- WORK REQUEST: Among the entries that follow, find every line with the word "computer" and list it.
-------- MATERIAL FOR THIS TASK --------
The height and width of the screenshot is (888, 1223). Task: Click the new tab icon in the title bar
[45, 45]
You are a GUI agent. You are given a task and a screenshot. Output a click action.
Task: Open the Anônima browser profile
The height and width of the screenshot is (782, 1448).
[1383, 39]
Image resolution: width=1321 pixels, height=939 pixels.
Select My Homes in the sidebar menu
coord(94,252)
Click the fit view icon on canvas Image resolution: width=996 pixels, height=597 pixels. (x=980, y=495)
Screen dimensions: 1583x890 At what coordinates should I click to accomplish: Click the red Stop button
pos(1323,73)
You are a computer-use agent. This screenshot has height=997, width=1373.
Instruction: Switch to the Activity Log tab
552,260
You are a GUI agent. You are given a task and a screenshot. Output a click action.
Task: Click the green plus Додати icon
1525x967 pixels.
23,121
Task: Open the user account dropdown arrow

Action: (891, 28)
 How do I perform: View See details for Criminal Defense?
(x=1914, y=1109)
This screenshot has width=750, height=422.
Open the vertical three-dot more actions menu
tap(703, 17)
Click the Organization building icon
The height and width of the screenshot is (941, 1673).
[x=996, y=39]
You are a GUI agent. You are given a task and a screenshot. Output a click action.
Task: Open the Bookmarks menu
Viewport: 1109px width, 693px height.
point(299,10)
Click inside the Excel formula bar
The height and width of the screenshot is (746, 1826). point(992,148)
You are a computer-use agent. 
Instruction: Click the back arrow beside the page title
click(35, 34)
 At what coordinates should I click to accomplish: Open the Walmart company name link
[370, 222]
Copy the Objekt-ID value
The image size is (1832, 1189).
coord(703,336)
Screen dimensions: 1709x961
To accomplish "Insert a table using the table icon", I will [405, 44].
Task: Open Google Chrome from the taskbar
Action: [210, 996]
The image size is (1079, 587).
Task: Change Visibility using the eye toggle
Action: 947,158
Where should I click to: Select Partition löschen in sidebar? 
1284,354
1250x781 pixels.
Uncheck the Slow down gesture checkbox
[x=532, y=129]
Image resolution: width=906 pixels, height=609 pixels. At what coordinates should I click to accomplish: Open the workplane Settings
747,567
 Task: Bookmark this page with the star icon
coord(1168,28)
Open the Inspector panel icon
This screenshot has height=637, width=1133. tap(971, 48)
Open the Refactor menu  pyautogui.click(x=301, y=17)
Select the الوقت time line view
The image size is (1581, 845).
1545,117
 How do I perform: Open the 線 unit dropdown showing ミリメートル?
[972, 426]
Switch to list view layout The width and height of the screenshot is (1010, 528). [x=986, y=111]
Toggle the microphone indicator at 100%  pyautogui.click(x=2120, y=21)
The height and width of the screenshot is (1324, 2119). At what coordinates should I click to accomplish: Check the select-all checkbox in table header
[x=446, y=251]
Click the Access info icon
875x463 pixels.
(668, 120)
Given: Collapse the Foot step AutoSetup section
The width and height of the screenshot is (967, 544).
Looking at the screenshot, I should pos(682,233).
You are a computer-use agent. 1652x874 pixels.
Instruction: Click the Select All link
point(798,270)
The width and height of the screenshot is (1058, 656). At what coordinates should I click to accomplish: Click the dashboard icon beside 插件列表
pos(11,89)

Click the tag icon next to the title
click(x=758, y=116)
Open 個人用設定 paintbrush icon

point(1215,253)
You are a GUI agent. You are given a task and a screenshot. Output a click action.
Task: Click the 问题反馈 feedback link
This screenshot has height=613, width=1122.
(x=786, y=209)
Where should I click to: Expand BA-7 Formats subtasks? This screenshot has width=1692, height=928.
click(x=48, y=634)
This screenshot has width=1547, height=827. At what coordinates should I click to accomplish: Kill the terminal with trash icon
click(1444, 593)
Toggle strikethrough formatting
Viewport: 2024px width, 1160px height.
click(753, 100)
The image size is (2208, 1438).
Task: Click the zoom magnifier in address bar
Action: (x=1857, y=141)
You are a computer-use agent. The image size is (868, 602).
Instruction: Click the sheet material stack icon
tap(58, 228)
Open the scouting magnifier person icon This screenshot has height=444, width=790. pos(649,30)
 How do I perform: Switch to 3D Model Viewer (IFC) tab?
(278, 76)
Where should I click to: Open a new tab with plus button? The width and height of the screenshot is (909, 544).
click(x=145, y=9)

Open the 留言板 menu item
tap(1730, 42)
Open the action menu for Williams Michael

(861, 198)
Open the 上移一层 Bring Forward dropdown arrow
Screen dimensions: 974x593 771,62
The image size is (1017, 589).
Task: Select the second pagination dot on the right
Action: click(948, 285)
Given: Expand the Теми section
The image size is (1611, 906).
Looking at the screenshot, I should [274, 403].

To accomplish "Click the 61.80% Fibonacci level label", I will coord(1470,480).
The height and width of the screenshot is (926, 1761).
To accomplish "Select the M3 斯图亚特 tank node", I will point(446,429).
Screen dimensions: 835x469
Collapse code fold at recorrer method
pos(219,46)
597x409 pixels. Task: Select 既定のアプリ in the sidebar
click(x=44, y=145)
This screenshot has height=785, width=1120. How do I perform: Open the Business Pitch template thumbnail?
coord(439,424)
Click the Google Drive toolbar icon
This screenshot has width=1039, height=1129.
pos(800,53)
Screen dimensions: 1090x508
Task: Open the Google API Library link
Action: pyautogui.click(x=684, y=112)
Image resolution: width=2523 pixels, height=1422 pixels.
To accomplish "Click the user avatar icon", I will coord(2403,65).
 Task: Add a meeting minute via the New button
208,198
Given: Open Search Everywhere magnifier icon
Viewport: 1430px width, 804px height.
--------
- EXERCISE RESPONSE:
You are a computer-use agent. This screenshot has height=997, width=1373.
You are a computer-use agent. 
You are a computer-use agent. 1652x874 pixels.
You are a computer-use agent. The image size is (868, 602).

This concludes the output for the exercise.